Last
week I changed swimming pools. This is not earth shattering news and yet it has
given me a fresh outlook on my best exercise and my life in general. For almost 3 years I have been going to
the one pool at the YMCA in south Asheville, an impressive new facility with
big windows overlooking the Blue Ridge Mountains and Biltmore Park residential
community.
Lately I hadn't been looking forward
to swimming as I used to. In order
to get a lap lane I was going earlier and earlier in the mornings before the
aquatics classes or children’s swim lessons took over half the swimming pool. In
truth, it began to feel like a chore.
Art, who switched to the downtown Asheville YMCA for his workouts a year
ago, kept bringing home the pool schedules and talking about the two swimming pools (one for lap swimming
only), the larger locker rooms and the fact that it is the same distance to go
downtown as to south Asheville.
Why don’t I try the downtown YMCA, he urged. I was used to the south
Asheville YMCA, I would reply. Last
week I changed and I wondered why it took me so long.
Swimming is my preferred
exercise because I don’t like to sweat and because it centers me mentally and
physically. I began swimming twenty years ago when we moved to Manila,
Philippines. The heat and humidity living on the Equator meant I couldn’t walk
a city block without feeling sweaty and miserable. The five-star Mandarin Oriental Hotel across the street from
our gated “ Urdaneta Village” community offered pool memberships. I joined out of necessity. In the beginning I couldn’t swim
one length of the pool without stopping.
Eventually I grew stronger, added laps, and learned that swimming helped
me cope with life in a difficult and complex culture. When we left Manila to
return to the U.S. I missed the swimming but had no access to a pool in rural
Vermont.
Twelve years later we moved to Dubai
with a climate my fair skinned body did not tolerate. We lived in a large
elegant complex of apartment buildings that boasted 36 swimming pools. After years of not swimming at all I’d get up eagerly before
the full desert heat of the day and swim laps remembering how it had
saved my life while in Manila.
Now, living in
Asheville I can go to the YMCA for swimming not
to escape the heat but simply to feel good. I have worked my way up to 50 lengths of the pool and could
do more if I pushed myself. Not only does swimming laps feel good, it is the
time when I do my best thinking. Ideas I’ve been mulling over, plans or
solutions to small or large problems are resolved while I swim. “Swimming is the ultimate form of
sensory deprivation,” Diana Nyad was quoted in a New York Times article
entitled “The Self Reflecting Pool” by Bonnie Tsui. “ It is one of the rare
times when we can be totally disconnected and alone with our thoughts. Swimming
is a total cleansing of mind and body.

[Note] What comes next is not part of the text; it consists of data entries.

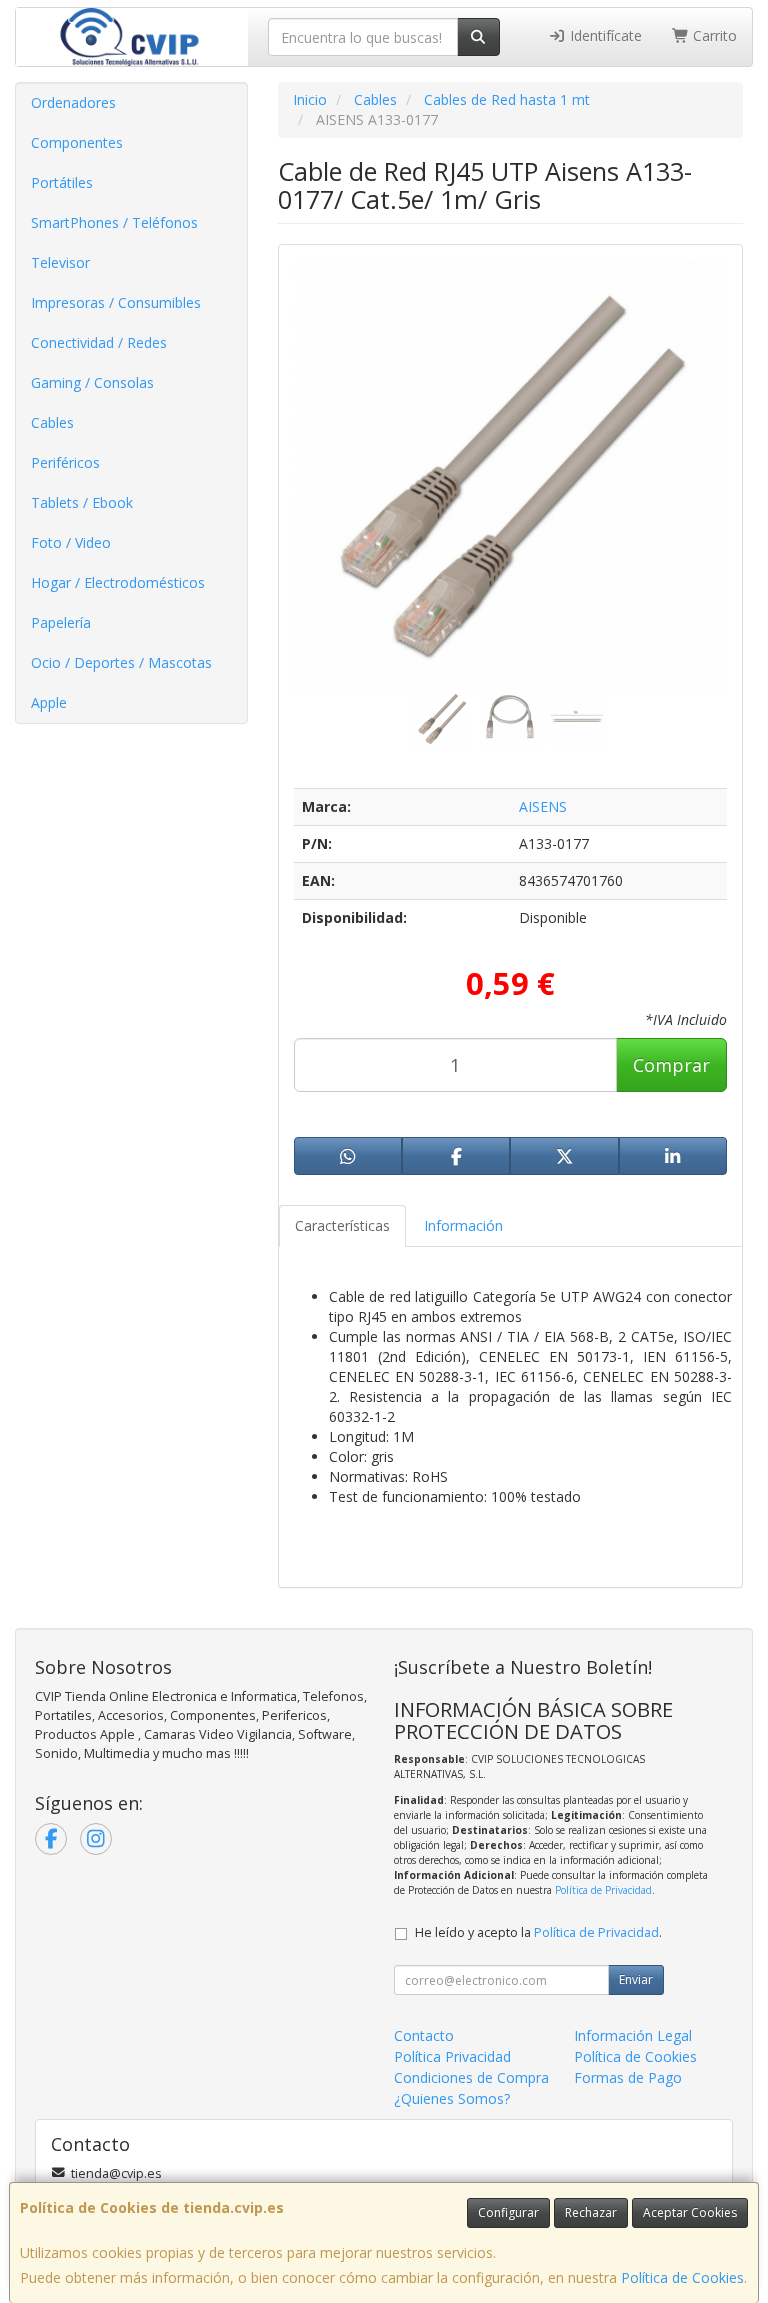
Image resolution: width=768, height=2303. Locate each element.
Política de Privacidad (603, 1890)
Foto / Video (71, 542)
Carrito (713, 35)
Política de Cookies (682, 2277)
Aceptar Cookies (690, 2212)
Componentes (77, 142)
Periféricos (65, 462)
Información (463, 1225)
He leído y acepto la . (538, 1932)
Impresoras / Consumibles (116, 302)
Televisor (60, 262)
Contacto (424, 2035)
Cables (52, 422)
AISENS (543, 806)
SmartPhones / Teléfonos (114, 222)
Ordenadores (73, 102)
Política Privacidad (452, 2056)
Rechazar (591, 2212)
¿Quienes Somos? (452, 2098)
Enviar (636, 1979)
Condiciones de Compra (471, 2077)
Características (342, 1225)
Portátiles (62, 182)
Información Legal (633, 2035)
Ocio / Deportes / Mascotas (121, 662)
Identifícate (604, 35)
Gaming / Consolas (92, 382)
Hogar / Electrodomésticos (118, 582)
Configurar (508, 2212)
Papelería (61, 622)
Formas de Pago (628, 2077)
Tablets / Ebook (82, 502)
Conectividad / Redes (99, 342)
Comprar (671, 1065)
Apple (49, 702)
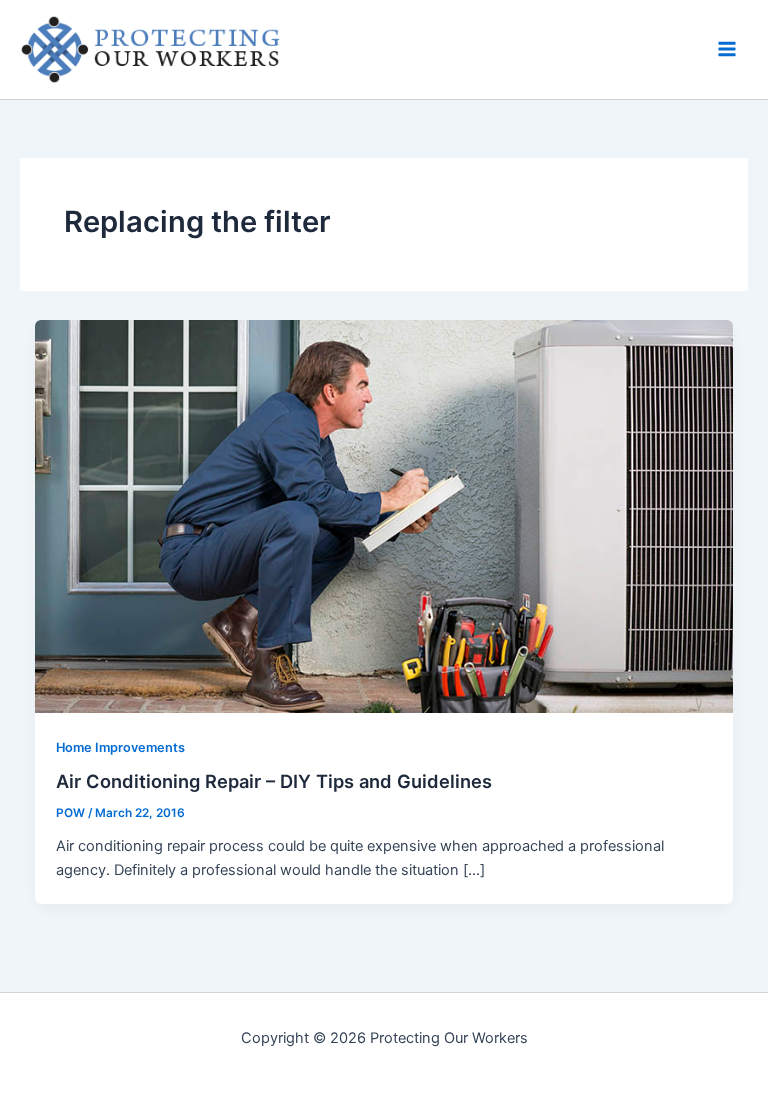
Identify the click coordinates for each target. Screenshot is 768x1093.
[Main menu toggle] (727, 49)
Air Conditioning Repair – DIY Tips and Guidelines (274, 781)
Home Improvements (120, 747)
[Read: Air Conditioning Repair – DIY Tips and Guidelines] (384, 515)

The
reflection of where you are: in essence, a status update to you, and only you,”
writes Ms. Tsui.
While I was at the downtown YMCA last
week going up and down the half empty lap pool I was struck by the logical
conclusion that had evaded me. I now could continue to swim in a more relaxed
environment and perhaps start to explore more of downtown Asheville
afterwards. After all, I spent three
years doing my errands in south Asheville but now I can easily go to Pack
Square Main Library, stop at Trader Joe’s anytime I like, go by City Bakery for
their delicious whole wheat seeded baguettes and an occasional coffee, or pop
into the Asheville Mall when I need something without driving to the “other
side” of Asheville. I should explore the Asheville Art Museum and maybe even
“do” the Thomas Wolfe Museum, or meet a friend somewhere for lunch. Changing swimming pools has given me a
new perspective on things to do in Asheville.
Finishing my 40th length
of the pool the other day, my mind was suddenly flooded with other small
changes I could make just to keep life from falling into routine. And so I came
home and rearranged my closet in a new way. I found some things I’d forgotten I
had, which was like having something new to wear. We hung our one large Vermont
wood cut painting of contented cows in a field over our bed having moved it
from an upstairs guest room. It
looks like we purchased a new painting for that spot. In truth, we bought the
painting 25 years ago. All of this
is to confirm that swimming is when I do my clearest thinking without
interruptions. My world seems to fall into place when I emerge from the water. Life is full of new possibilities and change brings new perspectives.
Wow! Fifty laps! I'm impressed. I find I do my best thinking when I'm walking. I love this quote from Kierkegaard: Above all, do not lose your desire to walk: every day I walk myself into a state of well-being and walk away from every illness. I have walked my way into my best thoughts, and I no of no thought so burdensome that one cannot walk away from it.
ReplyDeleteI guess you could say that about your swimming!